Two winters ago I found myself dancing an edge between dreams of sleep
and waking. At the time I lived in the woods of rural Maine. In hopes
of making peace with the long, deep winters, I made a ritual of walking
every day, to meet the crystalline cold, the howling wind, the thick
snow that enveloped the ridge that held my home. My wanderings that
winter called me off the road and into the open Beech woods that blanket
the hillsides. With snowshoes strapped to thickly shod feet I worked my
way along a familiar trail, happily meeting the tracks of other
wanderers, the dots and dashes of lone snowshoe hare, the deer’s heart
shaped toes picking the way through crunchy snow, the hieroglyphics left
by a flock of wild turkey, and then there were the coyotes. They were
the ones that captured my heart. I loved to follow the meandering
trails that recorded their silent nocturnal search through the woods.
Early one morning I bundled up and ventured out to greet the snapping,
gold colored dawn. Heading west my feet found a familiar path allowing
my sleepy mind to wander where it would. It was only at the field’s
margin that I noticed something different. I had come down to the field
to watch the full moon rise the night before, all was as I’d left it,
the hollow in the snow where my candle had sat, the ring of my own foot
prints under the Ash tree where I sang to the trees and moon and sky.
This morning there was also something new, the snow revealed that
several coyote had come to see what was up, circling though my own
tracks, pausing to examine this or that before looping back into the
woods.
This was the beginning of our overlapping worlds. I started dreaming of
coyotes visiting the house, I’d catch glimpses of faces, legs, or tawny
fur flickering through the thicket of raspberry and meadowsweet, pine
and alder that grew robustly up to the mowed edge of the lawn. In dream
after dream they were coming for me, watching, waiting, haunting the
wild places that nestled up against the bubble of my domestic realm.

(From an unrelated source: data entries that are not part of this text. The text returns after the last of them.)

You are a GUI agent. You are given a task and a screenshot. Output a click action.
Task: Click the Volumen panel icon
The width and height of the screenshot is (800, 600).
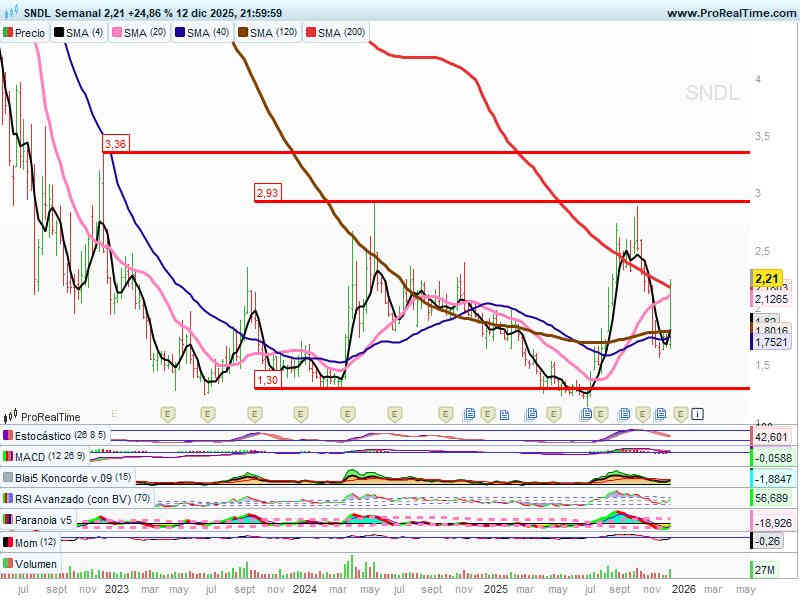coord(8,564)
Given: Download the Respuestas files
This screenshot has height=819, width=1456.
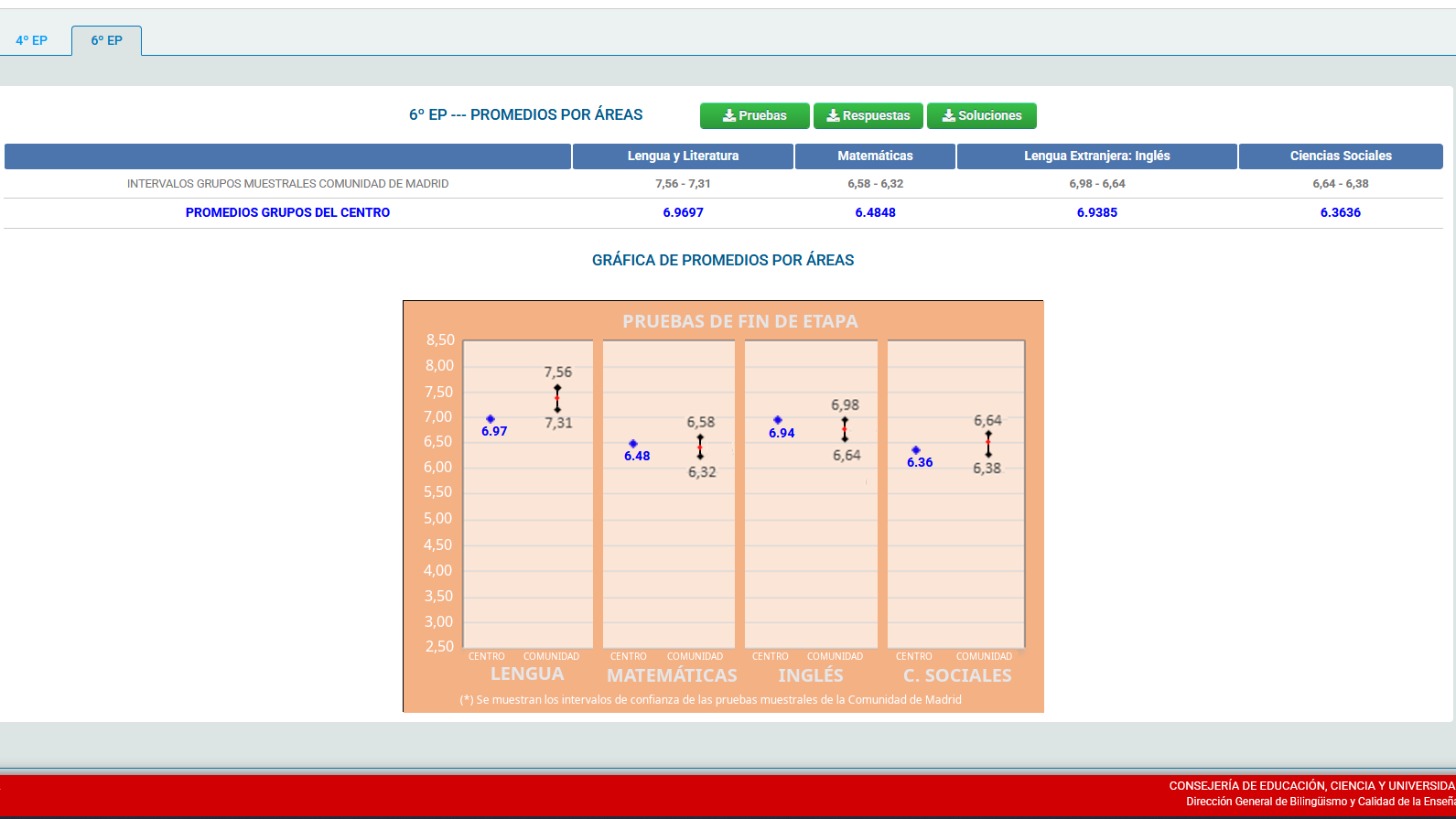Looking at the screenshot, I should [x=868, y=115].
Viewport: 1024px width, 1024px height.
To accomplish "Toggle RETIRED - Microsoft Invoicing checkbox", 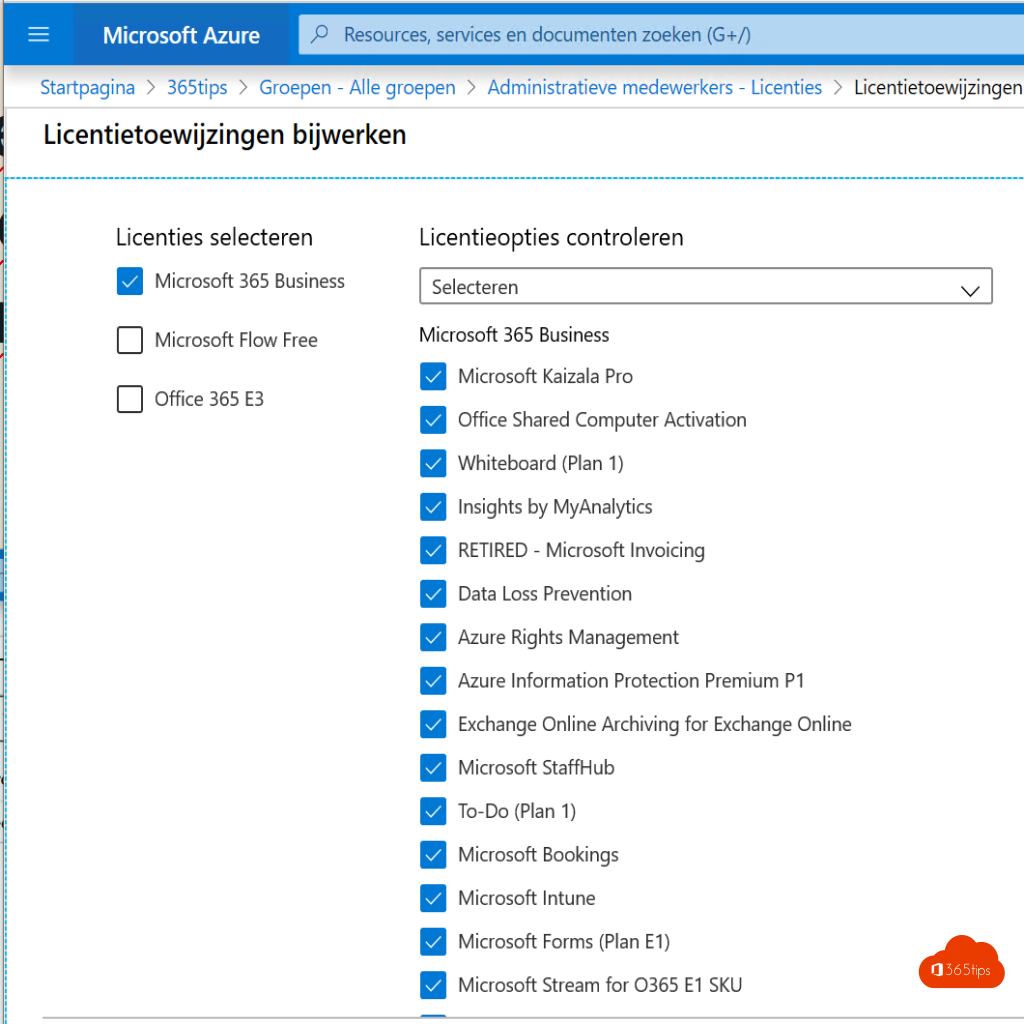I will coord(433,550).
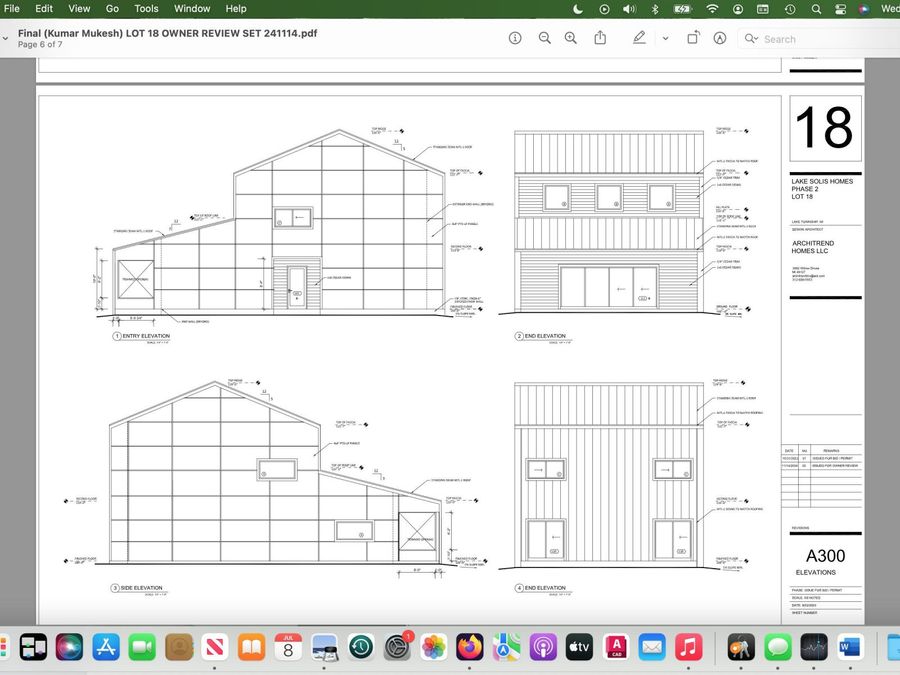Image resolution: width=900 pixels, height=675 pixels.
Task: Zoom out of the PDF page
Action: pyautogui.click(x=545, y=38)
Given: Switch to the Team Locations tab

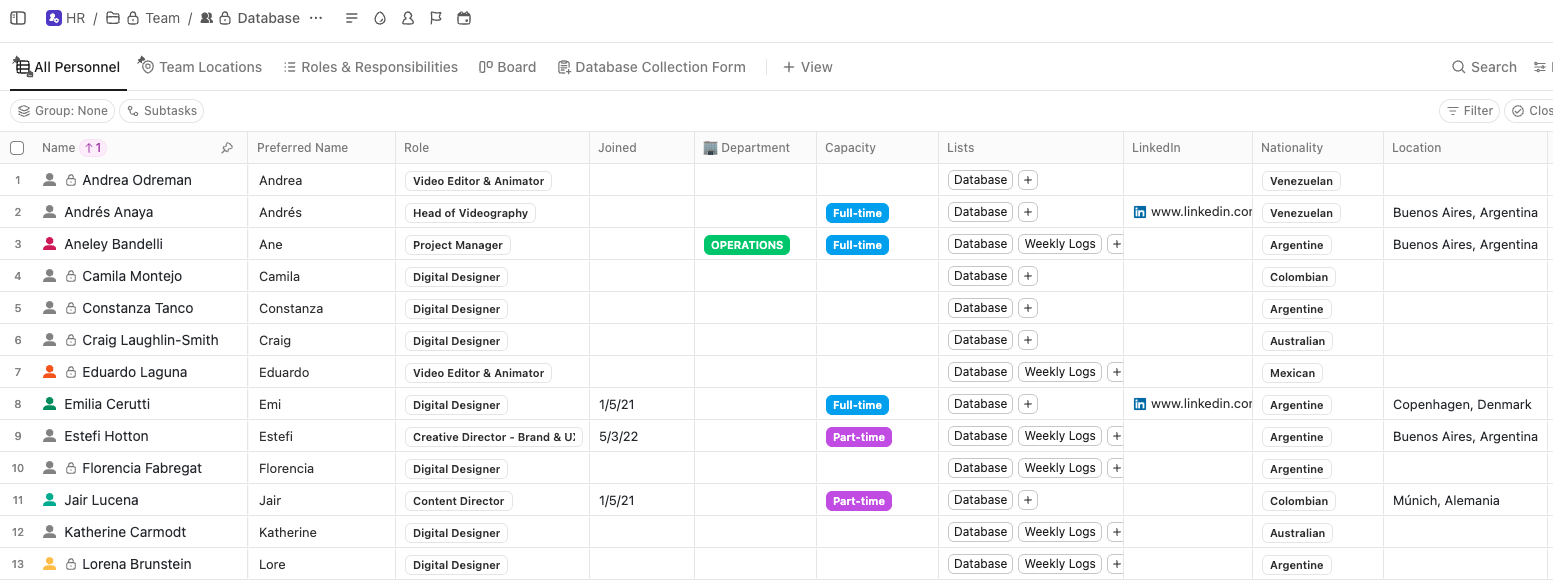Looking at the screenshot, I should (200, 67).
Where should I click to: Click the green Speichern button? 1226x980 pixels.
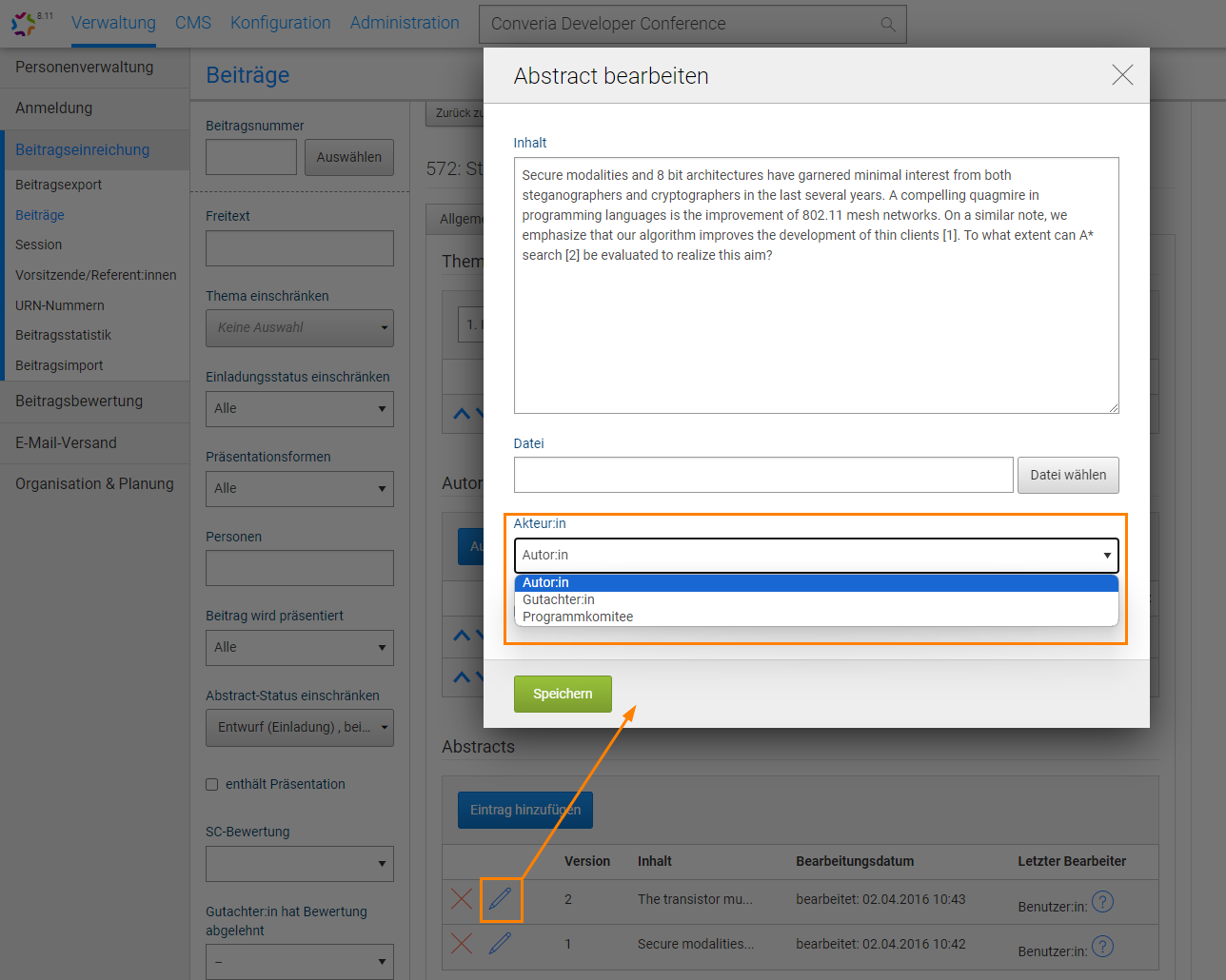[563, 695]
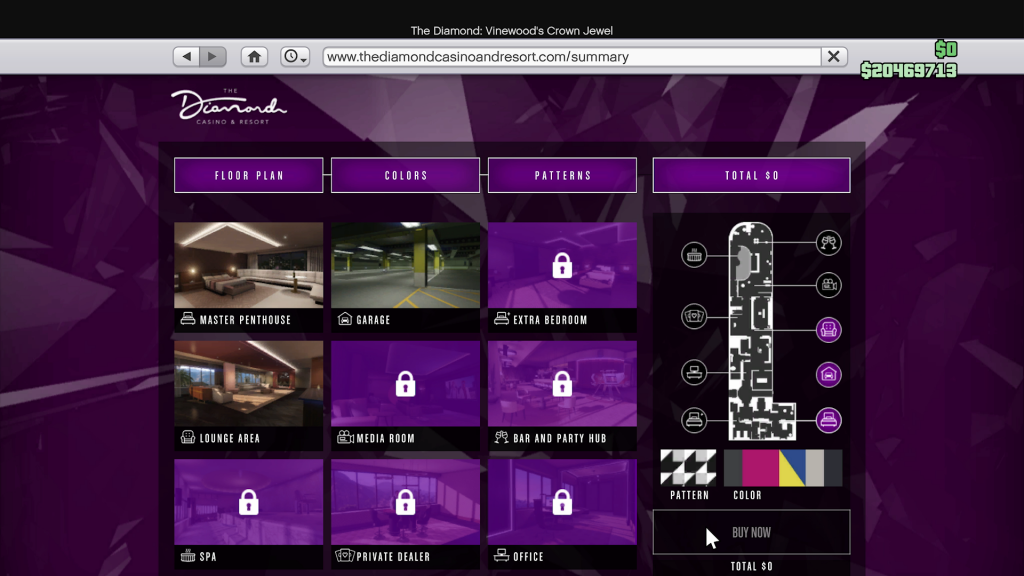Screen dimensions: 1024x576
Task: Click the Diamond Casino & Resort logo
Action: 228,107
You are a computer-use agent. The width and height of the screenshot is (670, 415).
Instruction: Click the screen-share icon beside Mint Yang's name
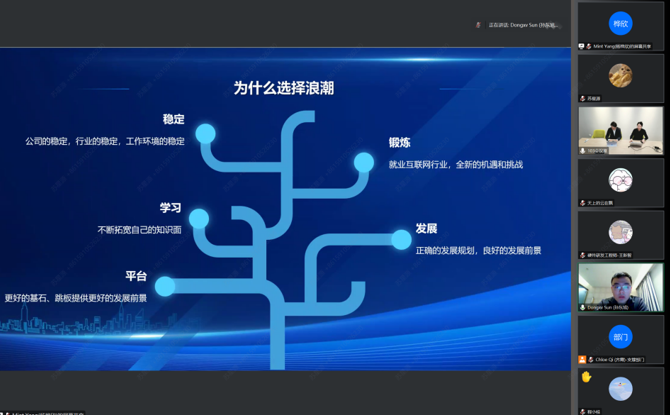582,46
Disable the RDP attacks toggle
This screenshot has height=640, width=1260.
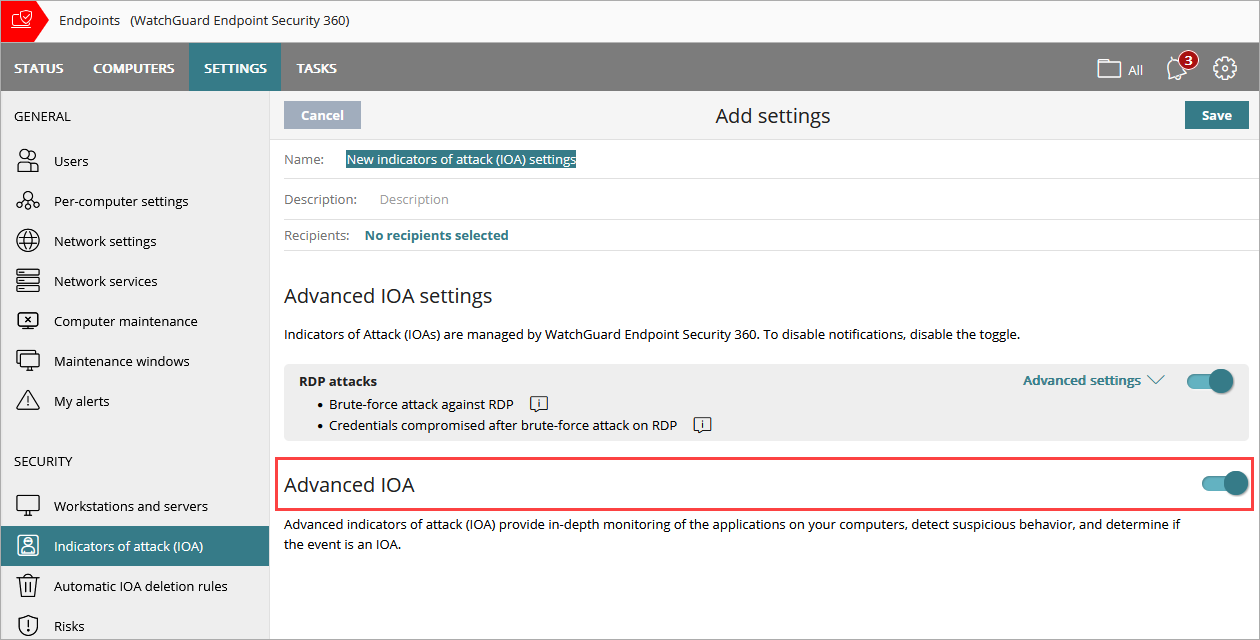(1209, 381)
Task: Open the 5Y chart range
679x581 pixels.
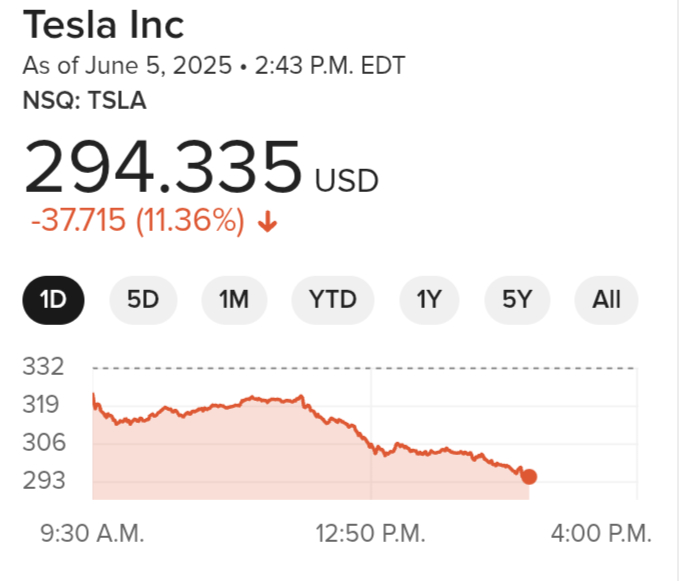Action: (516, 298)
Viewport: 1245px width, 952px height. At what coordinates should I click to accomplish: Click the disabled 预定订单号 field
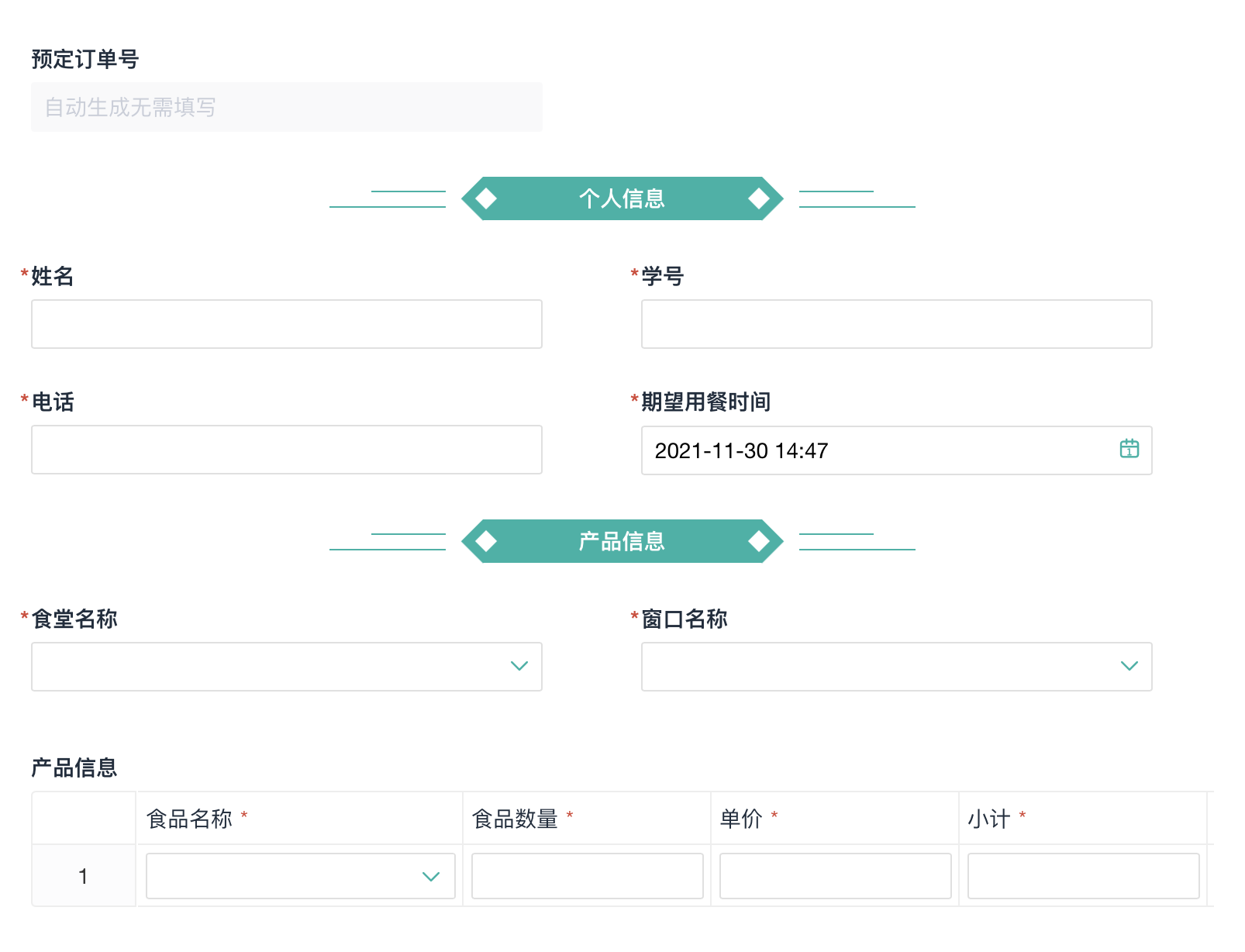(x=286, y=107)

From dream I would wake in the night to see Sirius, the Dog Star,
blazing through the skylight above my nest of blankets, or catch the
electric sound of their howling off in the North West, or the south,
ranging over the hills and blueberry barrens. On my frosty walks I
could see that they were following my tracks at night as much as I was
following theirs by day. The overlapping layers of snowshoe and paw
print, the sequence of night turning to day turning to night, it became
more and more difficult to distinguish the difference between waking
dream and sleeping dream.
I felt compelled to create something to honor the relationship that was
growing between us. So as a January blizzard howled outside I worked
feverishly on a necklace made from a set of coyote claws I had saved
from a hunter’s kill several seasons before, wrapping red leather and
sewing beads to one claw after the next. By dusk, wind still stirring
up spiraling funnels of snow, I ran out into the storm wearing the claws
close around my neck. I was overwhelmed by the joy and wildness of the
snow and wind, coyote filled me and I ran and pounced in the deep
powder, sniffed at the air and sharpened my eyes into the growing
shadows. I was overcome by wonder realizing something that’s so easy to
take for granted, these claws, sharp against my throat, had walked on
the earth under sun and moon and rain, had first formed in the warm body
of a mother, had scratched itches, run across field and through woods in
search of food, and even now they were alive as I was alive.
Late in the winter I dreamt one of the last coyote dreams. As I walked
alone on an enormous frozen lake in an unknown land, I rounded a huge
boulder that rose from the lake and found myself facing a coyote. We
both stood still, each watching the other, until he suddenly sprang and
ran towards me. As coyote approached I saw that he was wearing a collar
and bleeding from his side, having received a wound from the people he
was living with. I picked him up and stroked his fur lovingly, tucking
him into a ball. He grew smaller and smaller until he fit into the palm
of my hand and I was able to tuck him into my heart so he could heal.
This winter cycle with coyote was part of an initiation process that
broke my life wide open. The seed for this had started growing in
earnest in late autumn when I found myself in the studio of a woman
whose work is sacred tattoo. As she labored over a spiraling web of ink
between my shoulder blades, the searing drone led me deep into trance,
undeniable echoes and truths about who I am and what my life needs to be
grew louder and louder, impossible to ignore. The ring of moons on my
back are the fey marks that remind me of my essential self, the coyotes
came to guide me though this next phase, to remind me what I had started
as I shed the skin that had defined who I was.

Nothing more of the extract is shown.